Par Boye Alassane Harouna

      Président du FOME (Forum de l’opposition Mauritanienne en exil), Bâ Mamadou Bocar est

    aussi, et avant tout, membre de la Direction nationale des FLAM et secrétaire aux relations extérieures.

    C’est cette dernière fonction, à mon sens, qui l’a conduit à assumer la première.

         

      Comment, dès lors, être à la fois l’un (Président du F O M E) et l’autre (Secrétaire aux relations extérieures des FLAM), tout en restant en accord avec soi-même – politiquement s’entend ? Autrement dit, comment sauvegarder son identité première (secrétaire aux relations extérieures), tout en se moulant dans la seconde (Président du F O M E) ? Comment concilier ces deux fonctions ? Comment, surtout, les exercer, à la fois sur le plan discursif et pratique, sans y perdre son âme, sans que l’une altère ou dilue l’autre ? L’exercice relève de l’art politique ; il n’est pas aisé, il peut même être périlleux.
      L’entretien que Bâ Mamadou Bocar vient d’accorder à FLAMNET en est une illustration à bien des égards.
      Certaines réponses fournies par mon ancien compagnon de détention dans les forts de Oualata et d’Aïoun me posent plus d’interrogations et d’inquiétudes qu’elles ne m’apportent de clarification et de précision.
      Flou, voire contradiction, dans la formulation ; superficialité dans l’approche et l’appréhension de certaines questions fondamentales d’ordre programmatique ou stratégique (question nationale…), ou d’ordre tactique (lucidité dans l’identification des partenaires et alliés politiques objectifs, et la gestion efficiente des divergences qui peuvent surgir dans le cadre du travail partenarial) ; approximation dans l’énoncé de certaines réalités ; bref, nombreux sont les propos tenus par Bâ Mamadou Bocar qui en portent la marque. Survolons-les rapidement.

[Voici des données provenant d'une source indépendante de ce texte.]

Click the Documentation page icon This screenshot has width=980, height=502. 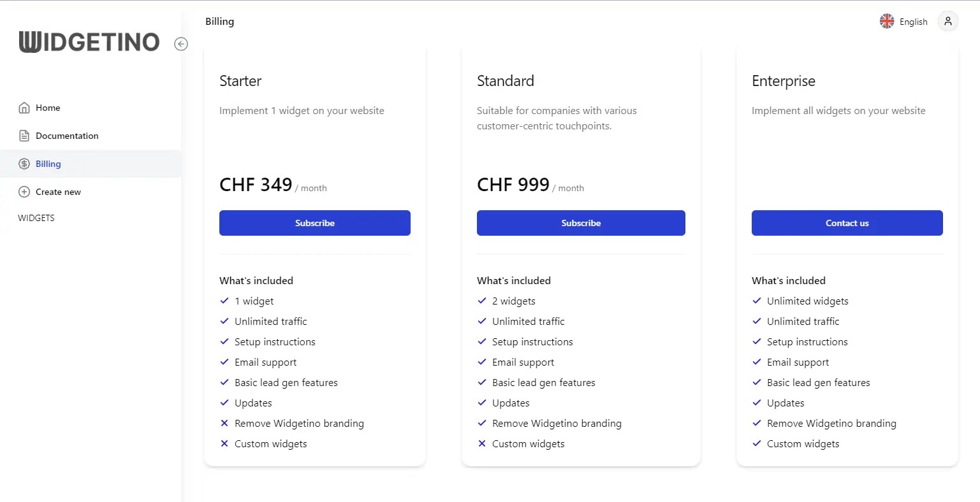24,136
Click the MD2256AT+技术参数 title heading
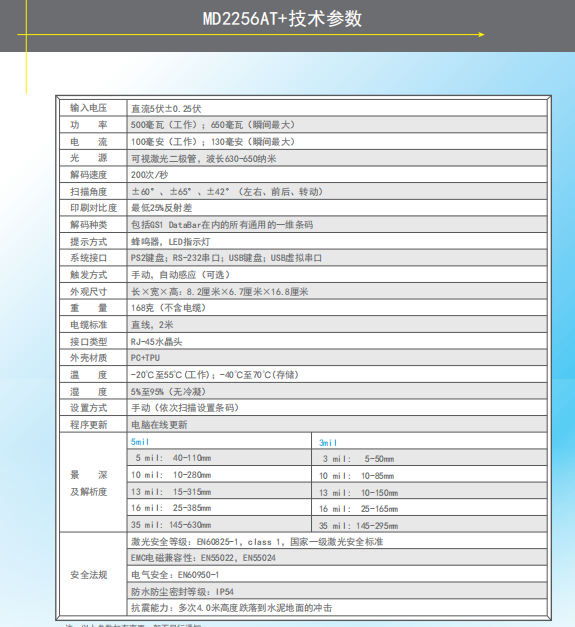This screenshot has width=575, height=627. 282,18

  • 1. À propos de la question nationale

    Mamadou Bocar la décompose en « plusieurs volets » qu’il énumère : « langues nationales, réforme foncière, réforme de l’éducation, de l’administration territoriale, etc. » Il faut, peut-être, ranger dans le « etc.» la question des réfugiés, le passif humanitaire et tout ce qu’on voudra ; tout, sauf l’essentiel, le fondamental, le « ce » sans quoi la question nationale, n’en est plus réellement une, parce que vidée de sa substance, à savoir la question de la refonte de l’État mauritanien, de la réorganisation du pouvoir politique, de sa gestion commune et équilibrée par les deux communautés du pays – les arabo-berbères et les Négro mauritaniens.
    C’est cela le cœur de la question nationale. C’est cela sa spécificité objective, non pas telle que voulue ou imposée par des opposants ou nationalistes Négro- mauritaniens, mais telle qu’elle découle de quarante–cinq ans d’exercice monopoliste du pouvoir par les arabo-berbères, et la gestion scandaleuse de la cohabitation par un pouvoir raciste.

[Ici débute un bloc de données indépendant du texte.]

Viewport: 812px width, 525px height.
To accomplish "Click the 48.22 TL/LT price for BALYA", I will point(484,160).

    Dans un article daté du 28 novembre 2003[1] , publié par Flamnet, je mentionnais, à propos de la question nationale, ceci : « Les FLAM, dans diverses occasions, par la voix de son Président ou de sa Direction nationale, ont eu à mettre en garde contre l’amalgame qui consiste à prendre les effets pour la cause. Éradiquer le racisme d’État, c’est une chose ; traiter ses douloureuses conséquences, en est une autre, à la portée de n’importe quel pouvoir politique, pour peu qu’il en ait la volonté.

    Il nous faut donc aller plus loin. Il faut avoir le courage d’aller plus loin. C’est-à-dire poser frontalement la question de fond : la question nationale, la question de la cohabitation entre Arabo-bérbères et négro-africains. Là est le cœur du problème : il se pose, à mon avis, en terme de partage du pouvoir politique par une gestion confiante, parce que conjointe et équilibrée, des affaires du pays par ses deux composantes. L’expérience politique du pays, ses crises répétitives, de 1960 à nos jours, nous montrent que seule cette solution peut nous épargner la reproduction dans le futur des crises et conflits intercommunautaires passés. Seule cette solution me paraît apte à offrir au pays la garantie d’une stabilité, d’une paix civile durable, parce que bâtie sur une base égalitaire ; seule cette solution peut créer les conditions d’un développement économique.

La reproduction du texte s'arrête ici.